About the Role
The Software Engineer (L3) leads production reliability efforts for KAST's core financial platforms, partnering closely with engineering teams. This role combines deep engineering insight with hands-on operational ownership of production systems, directly protecting customer trust as we scale globally.
Responsibilities
- Lead production incident response for KAST's core platforms, ensuring fast resolution and minimal customer impact.
- Drive deep root cause analysis for high-severity incidents and turn learnings into permanent, long-term reliability improvements.
- Debug and resolve issues across application, data, and infrastructure layers in distributed, cloud-based systems.

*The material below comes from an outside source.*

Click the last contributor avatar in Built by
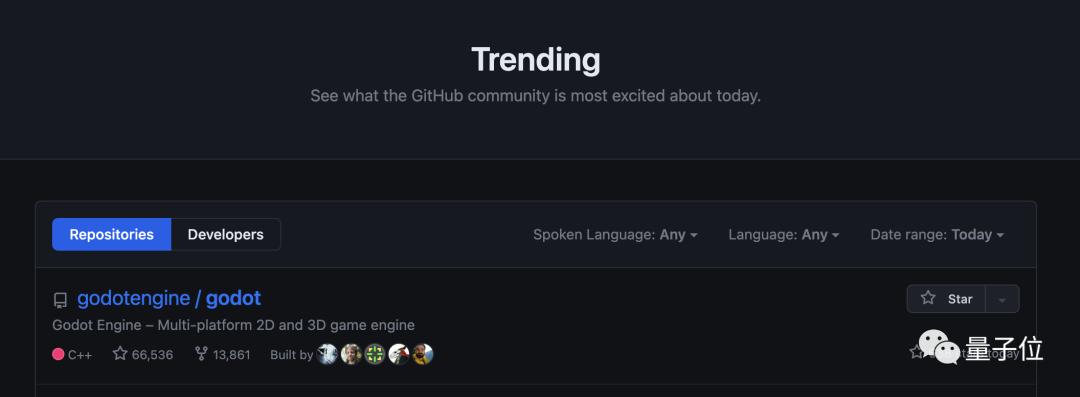The image size is (1080, 397). tap(423, 354)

- Use logs, metrics, and traces to understand system behavior, identify failure patterns, and improve observability.
- Partner closely with engineering and platform teams to resolve defects and raise the overall reliability bar.
- Lead incident reviews and contribute to improving how we prevent, detect, and respond to production issues.

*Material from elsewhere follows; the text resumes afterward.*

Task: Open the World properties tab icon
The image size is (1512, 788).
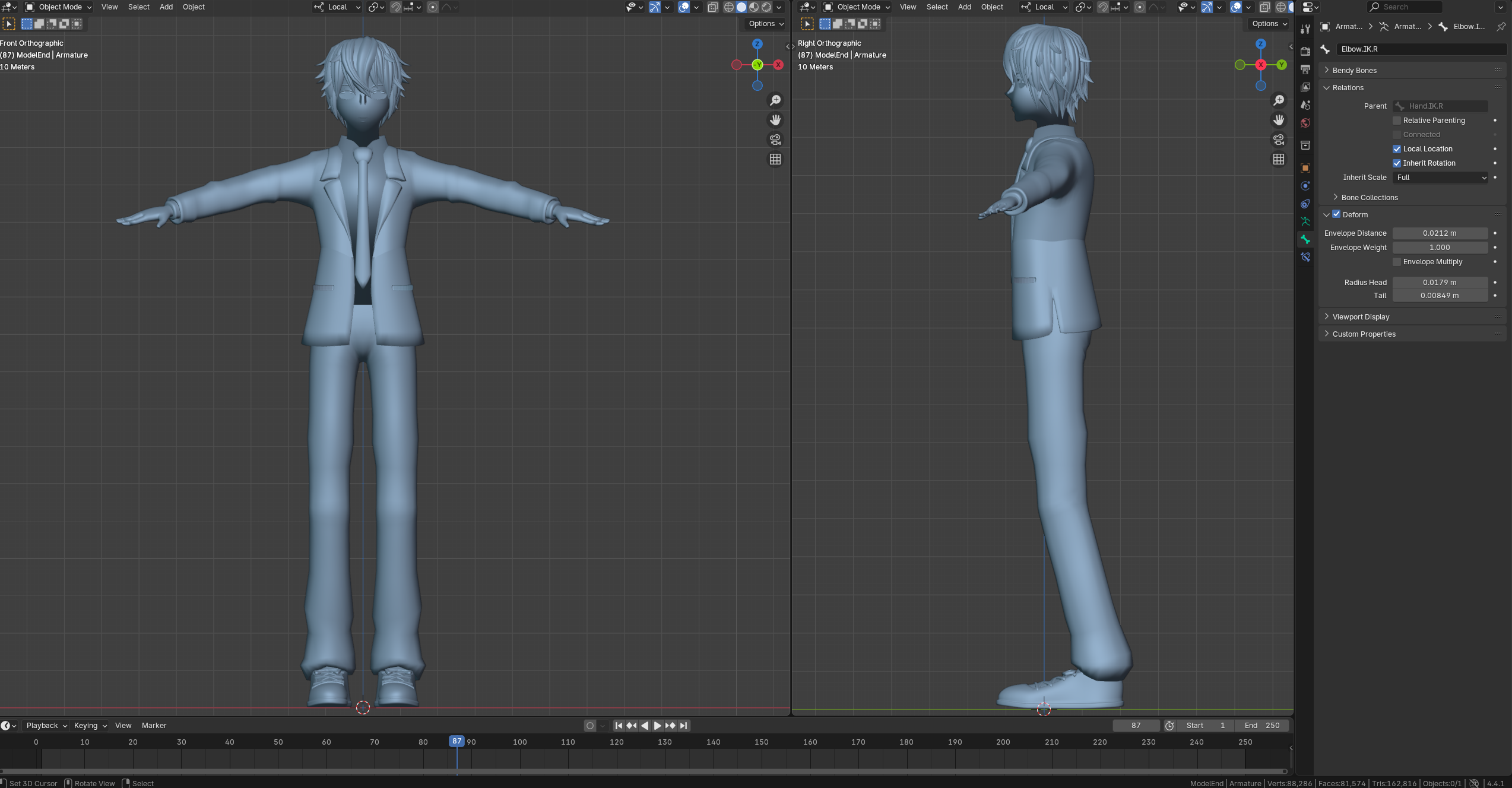Action: tap(1305, 124)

- Execute configuration changes, hotfixes, and rollbacks safely while protecting system availability.
- Improve operational readiness by evolving runbooks, SOPs, alerts, and dashboards as systems scale.
- Ensure production systems consistently meet availability, performance, security, and compliance expectations.

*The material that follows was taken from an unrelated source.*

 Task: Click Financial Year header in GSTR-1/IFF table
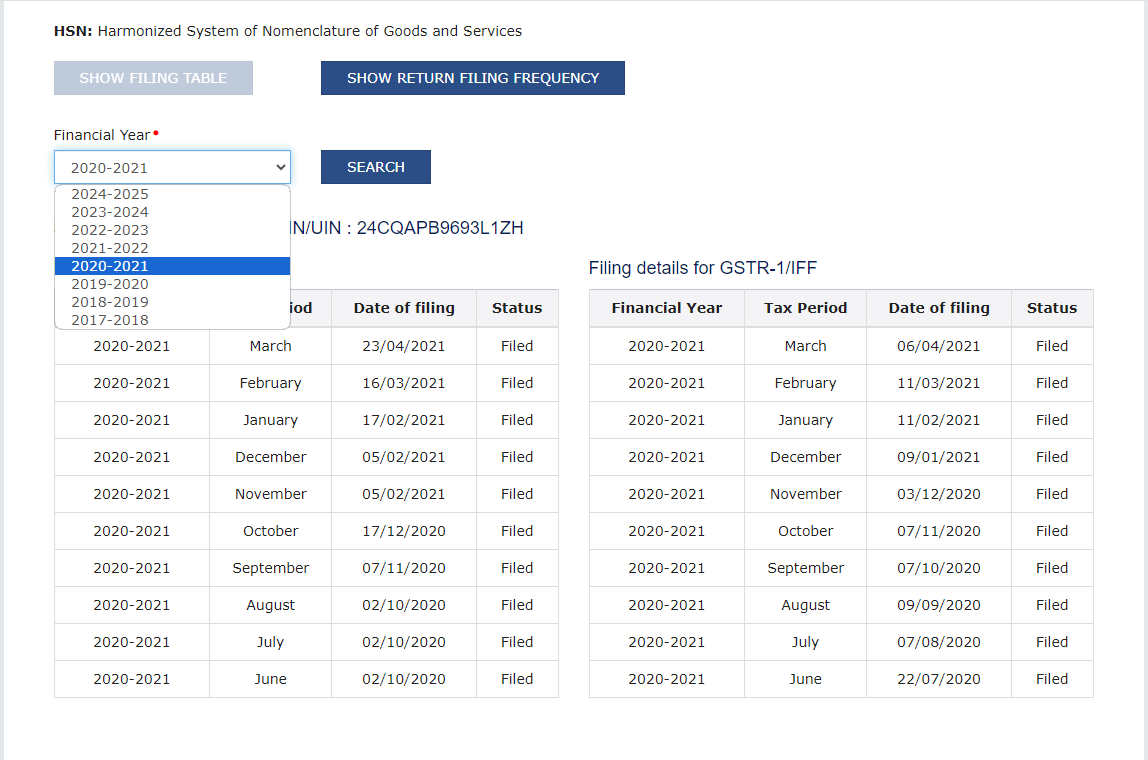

- Participate in on-call rotations and take ownership during live incidents when reliability matters most.
- Proactively identify operational risks, technical debt, and system stability gaps before they impact users.
Requirements
- 5+ years of experience in application development, site reliability engineering or similar roles with exposure to handling high-impact production incidents.
- A strong foundation in supporting cloud-hosted systems on platforms like AWS and GCP, with an understanding of how reliability scales in real-world environments.
- Hands-on experience working with containerized, microservices-based architectures and the challenges that come with operating them in production.
- Confidence debugging and troubleshooting both front-end and back-end applications, including systems built with modern programming languages and frameworks such as Go, Python, JavaScript, Next.js, Flutter (Dart), and related ecosystems.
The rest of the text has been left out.